The high court’s June decision in MetLife v. Glenn made it clear that employers and insurers face conflicts of interest in administering health benefit plans because they stand to gain financially by denying a claim.
The decision means employers and health insurance companies would be more vulnerable to lawsuits if they did not adequately address these conflicts.
Attorneys said the court’s ruling could open the door to expensive lawsuits from employees whose claims have been denied. Tim Jost, a professor of law at Washington and Lee University, said it could also lead employers to avoid the issue altogether by simply approving more health claims, thereby increasing health care costs.
“Employers and insurers better make sure they have their house in order,” Jost said. Insurers and employers must prove they have a conflict-free system in place—creating a “firewall,” for example, between those who adjudicate claims and employees who make financial decisions. If so, the court is likely to support a company’s choice to deny a claim, Jost said.
In cases with the appearance of a conflict of interest, however, employers and insurers could find themselves facing protracted litigation. Before the decision, federal courts widely accepted that conflicts of interest existed.
In affirming their existence, the Supreme Court made it clear that it would permit plaintiffs’ requests to pretrial discovery, a development considered significant, said attorneys specializing in the administration of the Employee Retirement Income Security Act.
“More discovery means more cost and expense for employers,” said H. Douglas Hinson, a partner in the ERISA litigation group of Alston & Bird in Atlanta. “The time that it takes to discover the facts and circumstances around the conflict could be more expensive than paying the benefit in the first place.”
Hinson says the problem with the ruling is that it does not say exactly how a conflict of interest would weaken a defendant’s case. Instead the court said a conflict of interest would be one factor for courts to consider.
To avoid litigation, employers should ensure that those denying claims operate independently, hiring outside doctors to review cases. Employers who hire outside administrators to adjudicate claims should state in their contract that the employer doesn’t become liable for poor claims administration, said Paul M. Yenerall, a partner with Eckert Seamans Cherin & Mellott in Pittsburgh.

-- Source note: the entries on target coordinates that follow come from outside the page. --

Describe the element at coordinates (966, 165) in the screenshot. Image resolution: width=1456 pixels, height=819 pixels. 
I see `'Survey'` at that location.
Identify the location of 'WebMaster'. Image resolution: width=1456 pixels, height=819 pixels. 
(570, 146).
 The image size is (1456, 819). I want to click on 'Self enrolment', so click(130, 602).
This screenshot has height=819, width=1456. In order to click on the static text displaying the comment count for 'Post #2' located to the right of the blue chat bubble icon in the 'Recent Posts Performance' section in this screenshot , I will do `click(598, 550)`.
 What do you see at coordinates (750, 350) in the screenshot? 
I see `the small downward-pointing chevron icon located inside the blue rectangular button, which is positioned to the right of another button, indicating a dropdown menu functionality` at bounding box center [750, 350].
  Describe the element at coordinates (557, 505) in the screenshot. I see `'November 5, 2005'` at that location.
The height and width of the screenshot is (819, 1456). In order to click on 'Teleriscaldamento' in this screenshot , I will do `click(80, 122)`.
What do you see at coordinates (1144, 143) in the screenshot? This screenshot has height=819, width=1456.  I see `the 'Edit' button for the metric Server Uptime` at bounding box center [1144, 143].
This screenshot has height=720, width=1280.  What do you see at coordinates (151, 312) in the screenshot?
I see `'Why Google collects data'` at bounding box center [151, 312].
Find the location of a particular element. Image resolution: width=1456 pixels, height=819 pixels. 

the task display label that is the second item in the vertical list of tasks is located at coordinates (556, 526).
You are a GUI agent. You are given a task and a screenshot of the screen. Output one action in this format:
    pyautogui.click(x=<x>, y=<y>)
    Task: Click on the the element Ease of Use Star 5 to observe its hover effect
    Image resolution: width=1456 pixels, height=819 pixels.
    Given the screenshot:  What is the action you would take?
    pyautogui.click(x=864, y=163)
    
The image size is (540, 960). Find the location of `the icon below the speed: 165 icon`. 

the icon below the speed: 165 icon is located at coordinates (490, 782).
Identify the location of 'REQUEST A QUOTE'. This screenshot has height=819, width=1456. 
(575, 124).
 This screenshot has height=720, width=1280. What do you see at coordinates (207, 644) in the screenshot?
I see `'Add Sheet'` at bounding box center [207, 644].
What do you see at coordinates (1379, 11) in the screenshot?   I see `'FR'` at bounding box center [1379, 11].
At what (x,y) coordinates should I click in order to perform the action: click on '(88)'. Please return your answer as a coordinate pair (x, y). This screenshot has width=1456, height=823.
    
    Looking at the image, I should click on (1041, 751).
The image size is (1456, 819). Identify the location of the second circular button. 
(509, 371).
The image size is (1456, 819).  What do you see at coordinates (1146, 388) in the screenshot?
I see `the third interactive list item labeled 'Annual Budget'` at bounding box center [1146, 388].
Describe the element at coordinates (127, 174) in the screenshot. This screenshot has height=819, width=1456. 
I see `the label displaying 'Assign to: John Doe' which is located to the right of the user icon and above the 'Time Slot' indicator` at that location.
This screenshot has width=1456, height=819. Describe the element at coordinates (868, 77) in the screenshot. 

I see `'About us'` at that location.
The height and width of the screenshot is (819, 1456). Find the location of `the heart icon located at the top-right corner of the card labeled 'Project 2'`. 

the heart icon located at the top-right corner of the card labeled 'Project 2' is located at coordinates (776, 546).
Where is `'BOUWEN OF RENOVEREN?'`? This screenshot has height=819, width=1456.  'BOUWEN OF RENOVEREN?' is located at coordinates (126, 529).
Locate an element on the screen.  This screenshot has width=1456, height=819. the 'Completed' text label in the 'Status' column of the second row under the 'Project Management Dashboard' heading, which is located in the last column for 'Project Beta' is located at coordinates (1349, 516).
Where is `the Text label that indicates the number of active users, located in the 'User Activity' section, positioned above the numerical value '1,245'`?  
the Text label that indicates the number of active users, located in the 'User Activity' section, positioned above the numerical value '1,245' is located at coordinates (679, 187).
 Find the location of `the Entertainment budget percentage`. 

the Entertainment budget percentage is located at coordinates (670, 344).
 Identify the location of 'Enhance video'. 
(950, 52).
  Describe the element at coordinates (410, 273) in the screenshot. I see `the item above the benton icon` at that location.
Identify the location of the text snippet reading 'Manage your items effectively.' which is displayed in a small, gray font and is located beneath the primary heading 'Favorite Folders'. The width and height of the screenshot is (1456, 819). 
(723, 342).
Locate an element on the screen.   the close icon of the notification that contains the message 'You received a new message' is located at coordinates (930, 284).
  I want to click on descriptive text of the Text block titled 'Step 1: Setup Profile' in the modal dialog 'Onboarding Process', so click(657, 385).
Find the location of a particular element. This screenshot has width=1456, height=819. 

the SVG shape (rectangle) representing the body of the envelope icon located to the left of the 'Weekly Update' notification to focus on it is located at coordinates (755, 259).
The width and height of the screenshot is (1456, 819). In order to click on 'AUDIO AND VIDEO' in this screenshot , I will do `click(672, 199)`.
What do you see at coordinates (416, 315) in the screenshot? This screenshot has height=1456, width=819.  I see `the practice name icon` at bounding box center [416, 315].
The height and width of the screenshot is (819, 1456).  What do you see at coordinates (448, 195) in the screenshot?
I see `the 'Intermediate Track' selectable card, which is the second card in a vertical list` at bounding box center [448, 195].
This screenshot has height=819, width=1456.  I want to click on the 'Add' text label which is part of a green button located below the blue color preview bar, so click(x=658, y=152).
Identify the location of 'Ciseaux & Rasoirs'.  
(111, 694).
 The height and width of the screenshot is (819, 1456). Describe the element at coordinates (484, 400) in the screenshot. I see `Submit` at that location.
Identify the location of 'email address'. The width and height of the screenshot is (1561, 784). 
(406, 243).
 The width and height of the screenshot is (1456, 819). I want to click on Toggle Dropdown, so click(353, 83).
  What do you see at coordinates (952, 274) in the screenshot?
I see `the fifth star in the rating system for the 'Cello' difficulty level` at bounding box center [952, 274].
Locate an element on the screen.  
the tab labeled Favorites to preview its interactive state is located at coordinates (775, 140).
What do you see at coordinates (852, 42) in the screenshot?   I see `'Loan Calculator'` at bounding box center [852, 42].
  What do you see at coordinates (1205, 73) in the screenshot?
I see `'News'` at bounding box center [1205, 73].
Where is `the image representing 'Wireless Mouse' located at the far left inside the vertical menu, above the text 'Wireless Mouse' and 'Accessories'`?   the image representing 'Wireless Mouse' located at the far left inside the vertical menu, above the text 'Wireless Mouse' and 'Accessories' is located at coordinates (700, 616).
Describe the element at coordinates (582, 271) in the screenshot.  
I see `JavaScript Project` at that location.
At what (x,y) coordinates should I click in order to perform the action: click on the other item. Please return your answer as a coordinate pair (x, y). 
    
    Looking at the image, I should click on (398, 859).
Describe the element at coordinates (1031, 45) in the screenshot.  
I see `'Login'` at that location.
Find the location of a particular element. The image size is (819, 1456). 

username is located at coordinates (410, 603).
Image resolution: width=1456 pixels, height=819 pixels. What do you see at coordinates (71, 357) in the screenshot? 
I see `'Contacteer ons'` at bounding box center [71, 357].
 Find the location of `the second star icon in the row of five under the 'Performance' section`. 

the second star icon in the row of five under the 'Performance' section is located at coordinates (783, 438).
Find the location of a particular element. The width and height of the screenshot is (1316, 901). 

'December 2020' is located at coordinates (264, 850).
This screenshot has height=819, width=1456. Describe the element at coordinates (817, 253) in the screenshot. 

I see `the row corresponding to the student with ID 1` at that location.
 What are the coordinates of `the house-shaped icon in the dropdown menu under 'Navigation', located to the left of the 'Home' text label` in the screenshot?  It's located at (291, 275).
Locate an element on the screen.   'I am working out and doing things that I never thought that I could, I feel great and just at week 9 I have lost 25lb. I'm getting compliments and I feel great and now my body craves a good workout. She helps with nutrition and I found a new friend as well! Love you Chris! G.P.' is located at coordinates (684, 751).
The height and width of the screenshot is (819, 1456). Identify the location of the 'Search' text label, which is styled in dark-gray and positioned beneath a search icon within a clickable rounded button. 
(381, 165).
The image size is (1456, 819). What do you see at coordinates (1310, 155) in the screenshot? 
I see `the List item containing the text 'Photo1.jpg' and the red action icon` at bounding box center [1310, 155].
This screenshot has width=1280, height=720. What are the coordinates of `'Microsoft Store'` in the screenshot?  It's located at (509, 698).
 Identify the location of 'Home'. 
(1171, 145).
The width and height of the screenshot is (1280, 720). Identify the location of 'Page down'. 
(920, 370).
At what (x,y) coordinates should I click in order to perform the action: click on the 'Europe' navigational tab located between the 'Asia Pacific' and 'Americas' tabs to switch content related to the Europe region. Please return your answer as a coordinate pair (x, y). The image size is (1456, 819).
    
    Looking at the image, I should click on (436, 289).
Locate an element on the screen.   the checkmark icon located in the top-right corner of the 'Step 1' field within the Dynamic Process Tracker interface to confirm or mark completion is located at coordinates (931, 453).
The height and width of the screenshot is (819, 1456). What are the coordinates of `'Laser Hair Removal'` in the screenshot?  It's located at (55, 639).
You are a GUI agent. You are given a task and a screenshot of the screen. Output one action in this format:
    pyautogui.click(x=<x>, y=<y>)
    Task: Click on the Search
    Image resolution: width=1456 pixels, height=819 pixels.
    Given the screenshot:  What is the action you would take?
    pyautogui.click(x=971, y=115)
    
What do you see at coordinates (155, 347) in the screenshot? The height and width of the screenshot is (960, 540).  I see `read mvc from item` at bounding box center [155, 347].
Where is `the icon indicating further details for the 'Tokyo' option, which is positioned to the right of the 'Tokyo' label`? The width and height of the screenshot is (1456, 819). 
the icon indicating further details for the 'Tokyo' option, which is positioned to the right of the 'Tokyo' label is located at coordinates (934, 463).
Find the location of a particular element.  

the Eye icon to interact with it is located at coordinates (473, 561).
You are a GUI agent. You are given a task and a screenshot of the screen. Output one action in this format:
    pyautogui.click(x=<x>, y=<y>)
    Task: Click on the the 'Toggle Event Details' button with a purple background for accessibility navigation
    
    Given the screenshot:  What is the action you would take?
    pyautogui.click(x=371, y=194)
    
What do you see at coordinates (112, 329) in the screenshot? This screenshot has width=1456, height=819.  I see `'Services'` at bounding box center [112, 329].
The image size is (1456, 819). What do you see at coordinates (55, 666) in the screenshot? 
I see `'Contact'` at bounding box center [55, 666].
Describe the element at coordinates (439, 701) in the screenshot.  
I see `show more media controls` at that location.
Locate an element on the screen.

The case, which has great implications for health plans, involved Sears, Roebuck and Co. employee Wanda Glenn, who with a heart condition had her disability benefits denied by Metropolitan Life Insurance Co.
Conflicts of interest among insurance companies became a national scandal in 2002 when it became known that Unum-Provident, the largest U.S. disability insurer, had offered medical advisors bonuses based in part on company earnings.
The court’s ruling portends increased scrutiny of health plans’ decisions. Their best course, Jost said, would be to develop a transparent and independent review system.
Otherwise, Jost wrote in a September online article in the journal Health Affairs, lawsuits “may raise the cost of some ERISA plans, which may mean that additional employers will drop health coverage or increase employee cost sharing or premiums, causing additional employees to forgo coverage.”